Although I have suggested that Britain's newly-found lack of identity (if such a thing can be said to be found) has led us to this role of such a happy band of dedicated fusspots, I suppose that it is possible that this peculiar trait may have been with us a longer time, a supposition not too easy to prove, as mercifully this sort of behaviour doesn't get accorded much space in the history books. It is true that this insistence on sexual niceties is only a recent phenomena (in George Ill's day, for example, Who is the Third Minister would probably have been a reference to yet another change of government by this hapless monarch), but for all I know, the nation's peasants may have been up in arms about the invasion of privacy thrust upon them by the Domesday Book returns, and it would be silly to deny that it is ever anything more than very rare to see people as upset by the misfortunes of others as they are by their own often less important ones.

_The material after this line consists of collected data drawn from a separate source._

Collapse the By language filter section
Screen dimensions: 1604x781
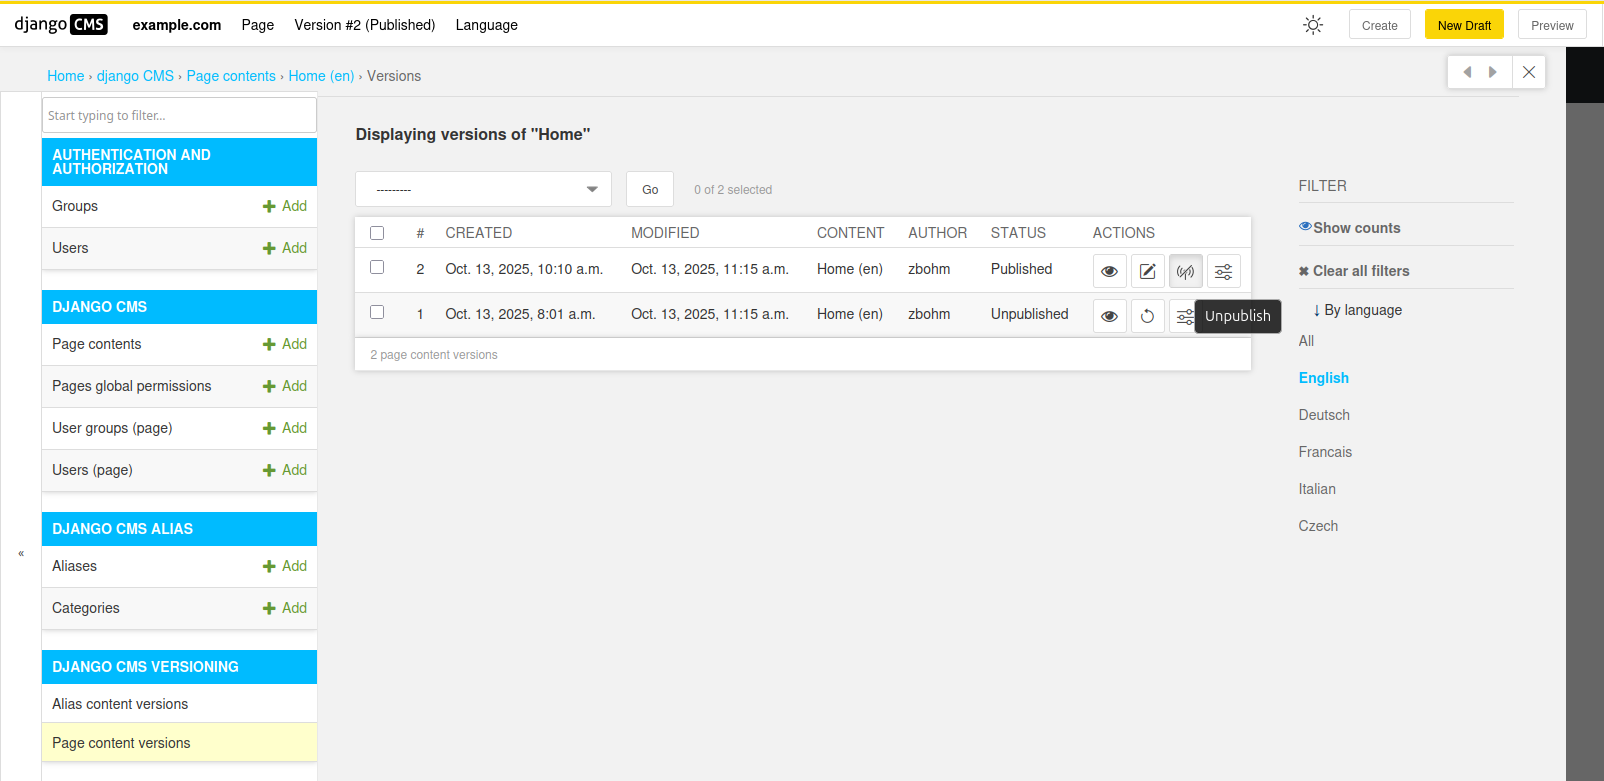pos(1357,310)
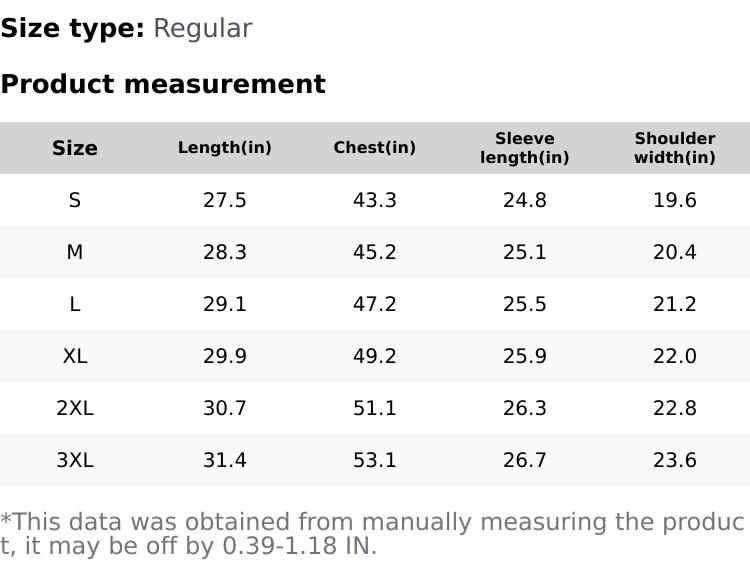Click chest value 43.3 for size S

[375, 200]
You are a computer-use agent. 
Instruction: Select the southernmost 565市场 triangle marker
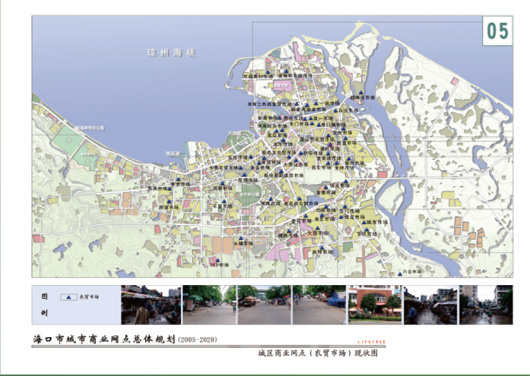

Yet it is pleasant to imagine a day when this nauseating trivia would feature less prominently in our lives, when we could scrape away the topsoil of society and begin a healthy period of critical self-examination, and, having come to terms with the great chasms in our own society, might look further afield (boundlessly optimistic, this) to a world which at present requires our assistance, but could well overtake the Western World when the pendulum swings in their direction, and would then be fully justified in dancing on our grave. The energy is not lacking, as the bally-hoo over meaningless causes shows; what is missing is the will to harness it in the right direction. Praise the Lord and pass the volition.